Eyewitness (1981 film)


Eyewitness is a 1981 American neo-noir thriller film produced and directed by Peter Yates and written by Steve Tesich. It stars William Hurt, Sigourney Weaver, Christopher Plummer and James Woods. The story involves a television news reporter and a janitor who team up to solve a murder.

Plot

New York janitor Daryll Deever is an avid fan of television news reporter Tony Sokolow. A wealthy Vietnamese man suspected of criminal connections is murdered in Daryll's office building and Tony suspects Deever knows something about it.
She keeps after him for information, a pursuit Daryll allows because he is romantically interested in Tony, and a "cat and mouse" game ensues. This convinces the real killers that Daryll does know vital information about the murder, so he and Tony end up with their lives in danger over this false assumption.

Cast

The news equipment and promotional posters actually belonged to a real New York City television station, then-Metromedia owned independent WNEW-TV. Two then-station employees, news anchor John Roland and sportscaster Bill Mazer, made cameo appearances in the film. Sigourney Weaver, whose father Sylvester "Pat" Weaver had been a top network television executive, also worked for the station in order to gain experience.

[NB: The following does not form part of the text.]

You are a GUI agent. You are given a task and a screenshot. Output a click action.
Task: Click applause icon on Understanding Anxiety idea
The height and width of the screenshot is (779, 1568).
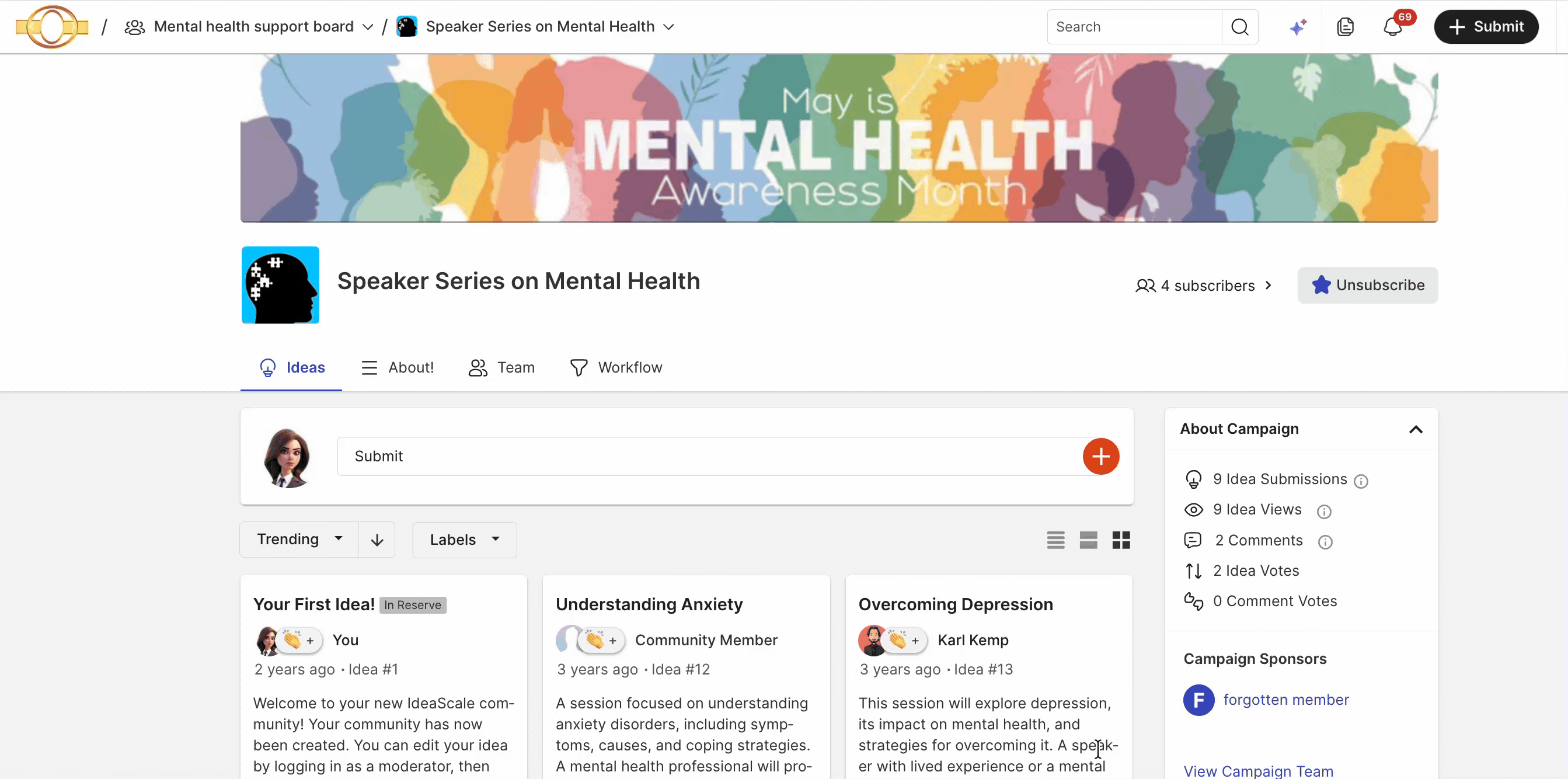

Both WNEW-TV and the film were under the corporate umbrella of 21st Century Fox until March 20, 2019, when Fox closed on its sale of its entertainment assets, including the film, to The Walt Disney Company.
Producer-director Peter Yates and screenwriter Steve Tesich had collaborated two years earlier on the film Breaking Away.
Hum To Mohabbat Karega, a 2000 Bollywood thriller-comedy film starring Karishma Kapoor and Bobby Deol was inspired by Eyewitness.